# Help Me with a School Math Project About Rubiks Cubes!



## Pablo17 (Jul 29, 2013)

Hi everyone! Im in highschool and im going to be taking IB math this year, and we have to do a project at some point. So im planning on doing one about the rubiks cube. Ive already okayed this with my teacher but id like to get some of your ideas. Id like to talk about the degree of an algorithm ( how many times you have to do an alg. to return it to its original state I believe, correct?). I also want to talk about gods number and calculating that. I also want to explain how to calculate the possible permutations of a 3x3x3, a 7x7x7, and a 17x17x17 because its the largest cube that has been made to my knowledge. Now some of this stuff is completely over my head right now, but ive been learning. Any other ideas on what to talk about? And links to sites to help explain this to me in a relatively basic, high school level? If it helps in any way, my pr is 24 seconds for 3x3x3 and 4.84 for a 2x2x2, and I use 4LLL with F2L currently and Ortega, I practice 3x3x3 and 2x2x2 the most so I just posted those. Any help is appreciated, id really like to understand this.


----------



## Akiro (Jul 29, 2013)

For the number of permutations on a cube :
https://en.wikipedia.org/wiki/Rubik%27s_Cube#Permutations
And apply a similar idea for bigger cubes, adding the other center pieces in the product.


----------



## Ollie (Jul 29, 2013)

I've always liked this video by Dan Sarnelli. He explains how the total permutations of a 3x3x3 are calculated in a way I could understand and goes on to talk about fewest moves (which might be another topic of discussion.) 

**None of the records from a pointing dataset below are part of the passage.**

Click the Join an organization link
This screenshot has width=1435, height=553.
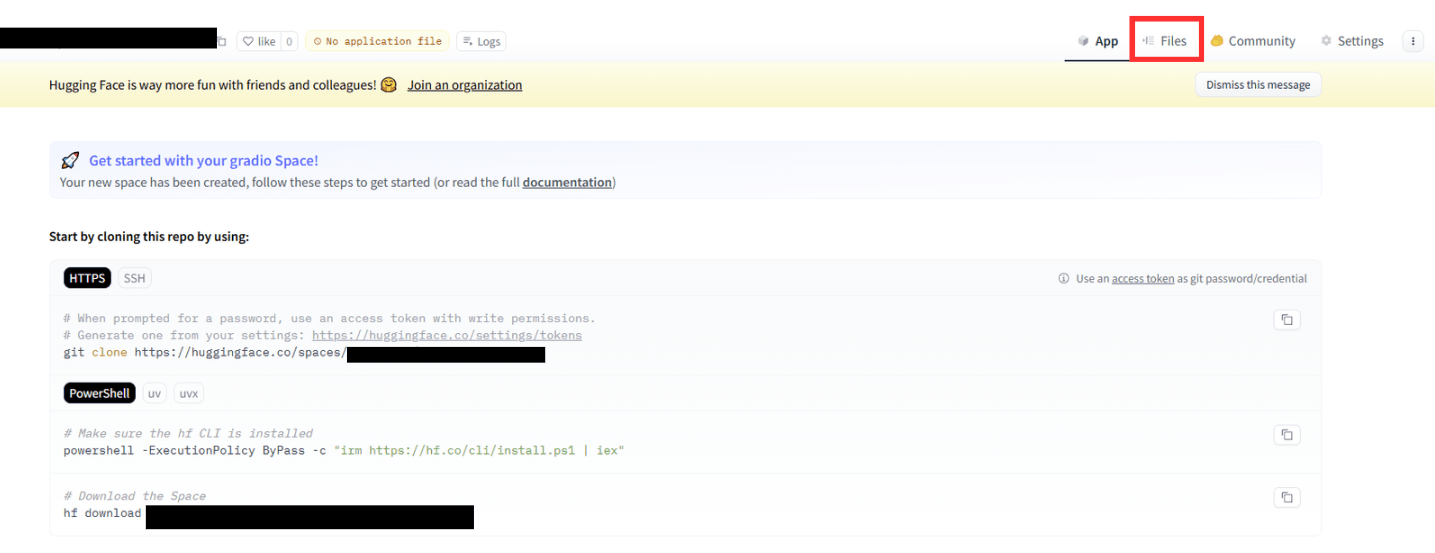tap(464, 85)
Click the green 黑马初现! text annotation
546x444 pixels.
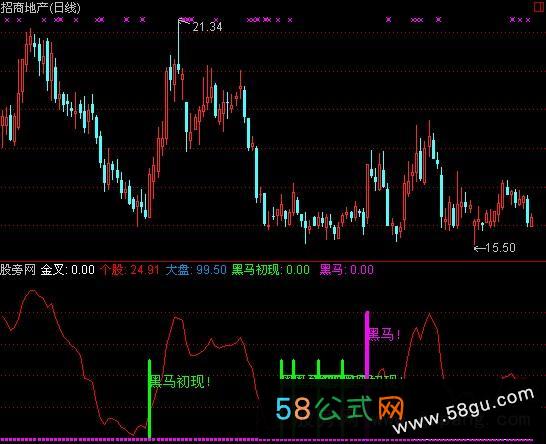click(x=180, y=382)
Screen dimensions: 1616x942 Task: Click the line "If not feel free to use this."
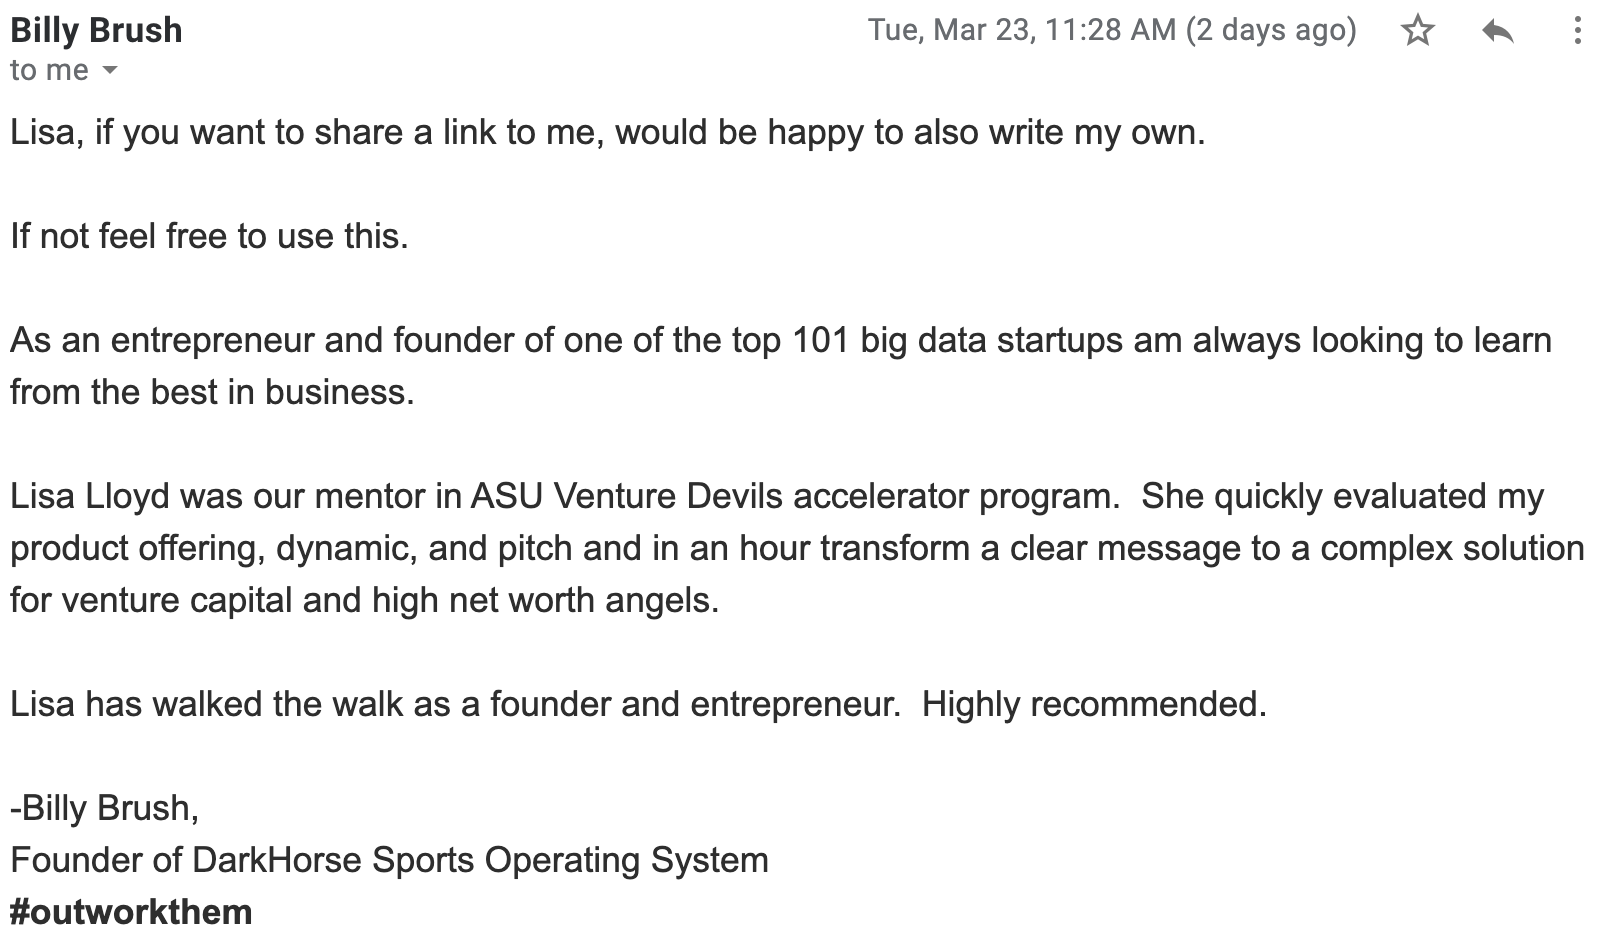(209, 236)
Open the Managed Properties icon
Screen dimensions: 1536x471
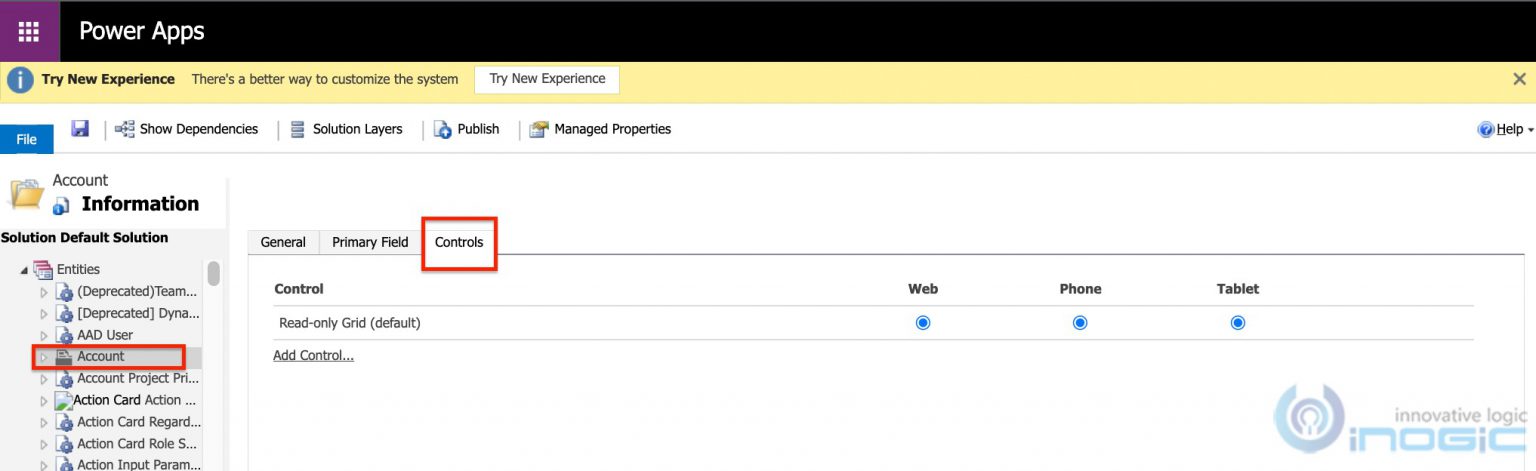[540, 129]
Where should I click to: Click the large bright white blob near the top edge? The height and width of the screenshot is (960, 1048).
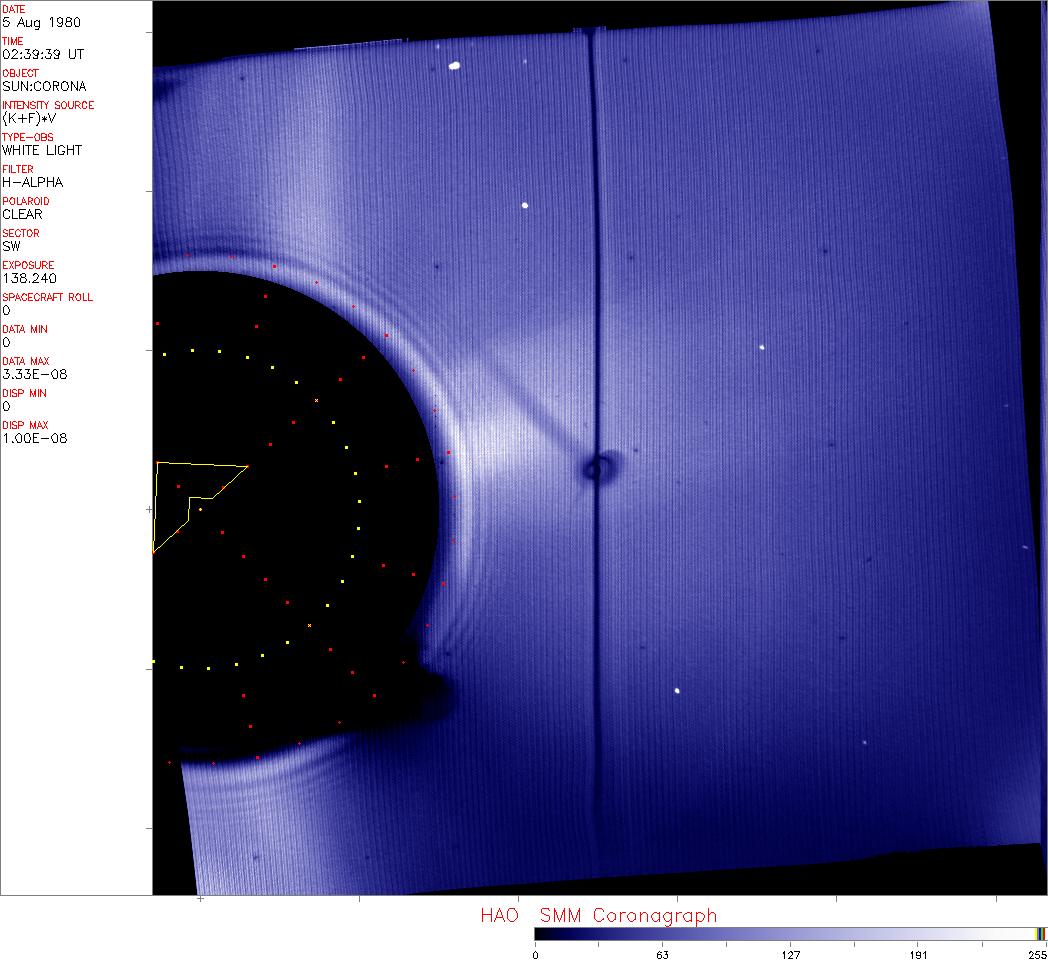point(454,66)
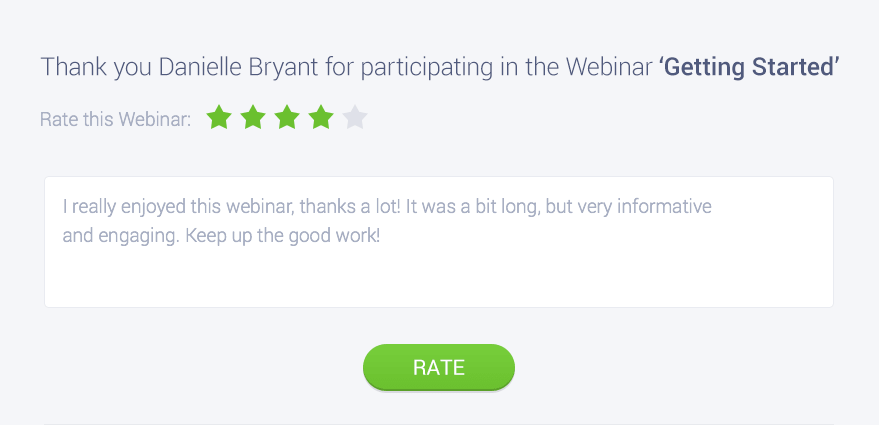Click 'and engaging' on the second comment line
Image resolution: width=879 pixels, height=425 pixels.
109,238
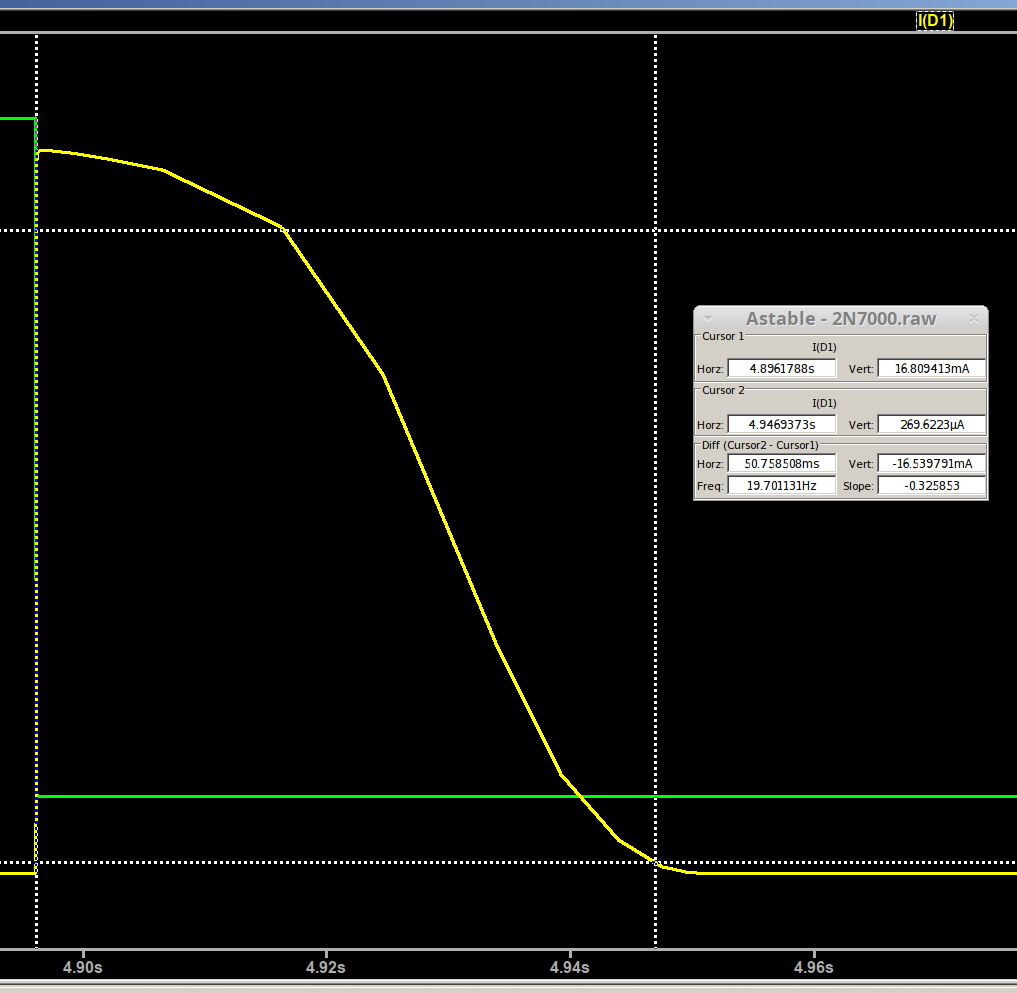Focus the Diff Vert field showing -16.539791mA
Image resolution: width=1017 pixels, height=993 pixels.
[931, 464]
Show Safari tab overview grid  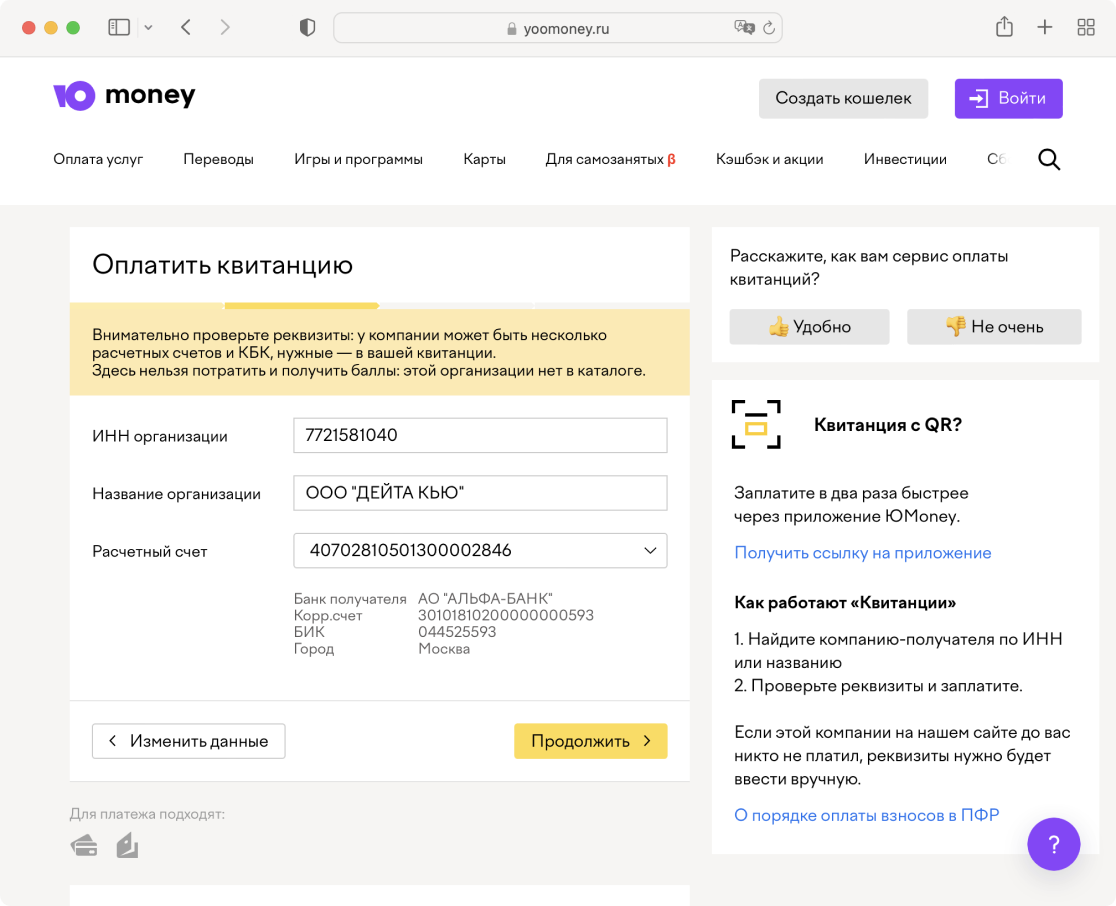click(x=1086, y=28)
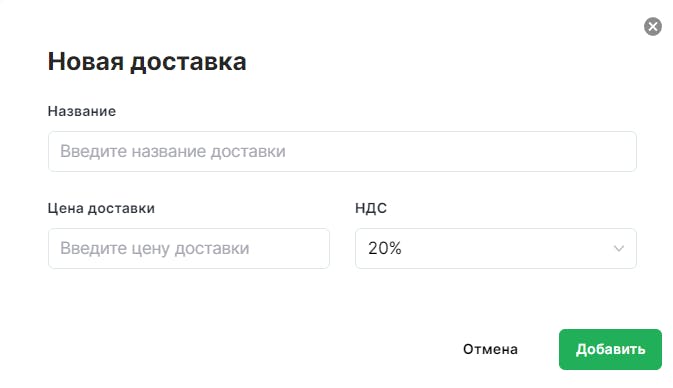673x388 pixels.
Task: Dismiss the dialog using the gray circle cross
Action: 652,27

Perhaps the ultimate example -the Devil's algorithm aka Hamiltonian circuit.

Don't be a ****** either - cite these people in your work. The mental effort that goes into actually working these things out is incredible, and completely beyond most people.


----------



## sneaklyfox (Jul 30, 2013)

Pablo17 said:


> If it helps in any way, my pr is 24 seconds for 3x3x3 and 4.84 for a 2x2x2, and I use 4LLL with F2L currently and Ortega, I practice 3x3x3 and 2x2x2 the most so I just posted those. Any help is appreciated, id really like to understand this.



lol... knowing how to solve a Rubik's cube and the math behind it are very separate things. It's like non-cubers thinking that cubers are math whizzes.

But anyway, cool idea. I saw a youtube video about similar things. You could check out a few of them by searching "numberphile rubik's cube".


----------



## Sa967St (Jul 30, 2013)

Are you talking about the 4000-word extended essay for IB? If so, mine was a comparison of different 3x3x3 methods based on case and skip probabilities. If you decide to do something based on math, I strongly suggest you do your own calculations instead of searching around for it.


----------



## Pablo17 (Jul 31, 2013)

I was actually debating if I should do it as a video project for IB Math or if I would do it for the essay. And don't worry, I will definitely sight all my sources!


----------